◆ EXERCISE AIM
Reproduce the listing below with every "Screen dimensions" changed to "Display size" and nothing else altered.

◆ EXERCISE INPUT
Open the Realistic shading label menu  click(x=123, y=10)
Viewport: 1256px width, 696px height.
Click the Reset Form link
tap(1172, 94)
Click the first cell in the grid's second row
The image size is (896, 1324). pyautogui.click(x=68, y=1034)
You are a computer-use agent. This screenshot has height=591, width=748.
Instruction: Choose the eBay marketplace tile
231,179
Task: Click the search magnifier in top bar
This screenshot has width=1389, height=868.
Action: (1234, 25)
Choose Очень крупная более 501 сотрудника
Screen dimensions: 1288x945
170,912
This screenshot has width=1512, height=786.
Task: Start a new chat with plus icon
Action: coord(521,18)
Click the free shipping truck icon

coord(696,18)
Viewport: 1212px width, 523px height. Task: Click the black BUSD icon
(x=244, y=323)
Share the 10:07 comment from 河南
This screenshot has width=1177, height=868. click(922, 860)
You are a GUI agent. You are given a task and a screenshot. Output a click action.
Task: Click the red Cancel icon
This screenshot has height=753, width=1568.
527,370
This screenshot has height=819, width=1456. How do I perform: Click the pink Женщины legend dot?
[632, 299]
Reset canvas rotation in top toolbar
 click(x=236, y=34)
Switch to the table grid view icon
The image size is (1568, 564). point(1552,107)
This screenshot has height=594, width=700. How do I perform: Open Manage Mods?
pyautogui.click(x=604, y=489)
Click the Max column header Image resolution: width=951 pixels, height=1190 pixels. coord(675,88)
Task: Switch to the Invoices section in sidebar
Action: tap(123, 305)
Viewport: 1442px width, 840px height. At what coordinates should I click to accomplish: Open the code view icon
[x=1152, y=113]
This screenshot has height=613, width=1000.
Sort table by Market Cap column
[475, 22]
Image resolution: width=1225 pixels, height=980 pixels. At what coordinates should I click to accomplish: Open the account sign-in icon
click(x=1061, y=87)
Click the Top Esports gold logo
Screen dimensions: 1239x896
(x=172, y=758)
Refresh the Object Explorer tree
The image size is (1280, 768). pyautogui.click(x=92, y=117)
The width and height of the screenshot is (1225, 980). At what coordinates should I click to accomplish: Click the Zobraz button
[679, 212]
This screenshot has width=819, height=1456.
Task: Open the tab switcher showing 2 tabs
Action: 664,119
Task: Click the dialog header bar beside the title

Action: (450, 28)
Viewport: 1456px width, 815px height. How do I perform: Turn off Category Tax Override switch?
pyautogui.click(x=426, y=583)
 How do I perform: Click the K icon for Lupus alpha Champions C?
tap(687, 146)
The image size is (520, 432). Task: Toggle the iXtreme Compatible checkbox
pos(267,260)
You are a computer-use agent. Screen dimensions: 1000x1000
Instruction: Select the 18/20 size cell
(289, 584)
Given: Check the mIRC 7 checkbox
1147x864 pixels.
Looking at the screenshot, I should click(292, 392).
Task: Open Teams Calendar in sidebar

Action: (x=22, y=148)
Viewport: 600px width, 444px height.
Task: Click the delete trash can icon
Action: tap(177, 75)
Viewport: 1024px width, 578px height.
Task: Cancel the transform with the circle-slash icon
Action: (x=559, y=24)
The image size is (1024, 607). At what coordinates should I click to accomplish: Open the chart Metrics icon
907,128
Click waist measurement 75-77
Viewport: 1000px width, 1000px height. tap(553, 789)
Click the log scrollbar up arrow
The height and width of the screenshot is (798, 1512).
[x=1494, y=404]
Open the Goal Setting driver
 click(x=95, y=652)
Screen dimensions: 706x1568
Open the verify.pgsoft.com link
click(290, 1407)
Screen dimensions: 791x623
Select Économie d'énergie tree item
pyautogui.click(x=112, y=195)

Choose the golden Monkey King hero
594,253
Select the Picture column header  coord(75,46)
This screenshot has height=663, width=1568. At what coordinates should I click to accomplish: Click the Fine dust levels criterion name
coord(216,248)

◆ FULL OUTPUT
Open the Realistic shading label menu  click(x=123, y=10)
Viewport: 1256px width, 696px height.
Click the Reset Form link
tap(1172, 94)
Click the first cell in the grid's second row
The image size is (896, 1324). pyautogui.click(x=68, y=1034)
You are a computer-use agent. This screenshot has height=591, width=748.
Instruction: Choose the eBay marketplace tile
231,179
Task: Click the search magnifier in top bar
This screenshot has width=1389, height=868.
Action: (1234, 25)
Choose Очень крупная более 501 сотрудника
Display size: 1288x945
170,912
This screenshot has width=1512, height=786.
Task: Start a new chat with plus icon
Action: coord(521,18)
Click the free shipping truck icon

coord(696,18)
Viewport: 1212px width, 523px height. Task: Click the black BUSD icon
(x=244, y=323)
Share the 10:07 comment from 河南
This screenshot has width=1177, height=868. click(922, 860)
You are a GUI agent. You are given a task and a screenshot. Output a click action.
Task: Click the red Cancel icon
This screenshot has height=753, width=1568.
527,370
This screenshot has height=819, width=1456. How do I perform: Click the pink Женщины legend dot?
[632, 299]
Reset canvas rotation in top toolbar
 click(x=236, y=34)
Switch to the table grid view icon
The image size is (1568, 564). point(1552,107)
This screenshot has height=594, width=700. How do I perform: Open Manage Mods?
pyautogui.click(x=604, y=489)
Click the Max column header Image resolution: width=951 pixels, height=1190 pixels. coord(675,88)
Task: Switch to the Invoices section in sidebar
Action: tap(123, 305)
Viewport: 1442px width, 840px height. At what coordinates should I click to accomplish: Open the code view icon
[x=1152, y=113]
This screenshot has height=613, width=1000.
Sort table by Market Cap column
[475, 22]
Image resolution: width=1225 pixels, height=980 pixels. At what coordinates should I click to accomplish: Open the account sign-in icon
click(x=1061, y=87)
Click the Top Esports gold logo
Display size: 1239x896
(x=172, y=758)
Refresh the Object Explorer tree
The image size is (1280, 768). pyautogui.click(x=92, y=117)
The width and height of the screenshot is (1225, 980). At what coordinates should I click to accomplish: Click the Zobraz button
[679, 212]
This screenshot has width=819, height=1456.
Task: Open the tab switcher showing 2 tabs
Action: 664,119
Task: Click the dialog header bar beside the title

Action: (450, 28)
Viewport: 1456px width, 815px height. How do I perform: Turn off Category Tax Override switch?
pyautogui.click(x=426, y=583)
 How do I perform: Click the K icon for Lupus alpha Champions C?
tap(687, 146)
The image size is (520, 432). Task: Toggle the iXtreme Compatible checkbox
pos(267,260)
You are a computer-use agent. Display size: 1000x1000
Instruction: Select the 18/20 size cell
(289, 584)
Given: Check the mIRC 7 checkbox
1147x864 pixels.
Looking at the screenshot, I should click(292, 392).
Task: Open Teams Calendar in sidebar

Action: (x=22, y=148)
Viewport: 600px width, 444px height.
Task: Click the delete trash can icon
Action: tap(177, 75)
Viewport: 1024px width, 578px height.
Task: Cancel the transform with the circle-slash icon
Action: (x=559, y=24)
The image size is (1024, 607). At what coordinates should I click to accomplish: Open the chart Metrics icon
907,128
Click waist measurement 75-77
Viewport: 1000px width, 1000px height. tap(553, 789)
Click the log scrollbar up arrow
The height and width of the screenshot is (798, 1512).
[x=1494, y=404]
Open the Goal Setting driver
 click(x=95, y=652)
Display size: 706x1568
Open the verify.pgsoft.com link
click(290, 1407)
Display size: 791x623
Select Économie d'énergie tree item
pyautogui.click(x=112, y=195)

Choose the golden Monkey King hero
594,253
Select the Picture column header  coord(75,46)
This screenshot has height=663, width=1568. At what coordinates should I click to accomplish: Click the Fine dust levels criterion name
coord(216,248)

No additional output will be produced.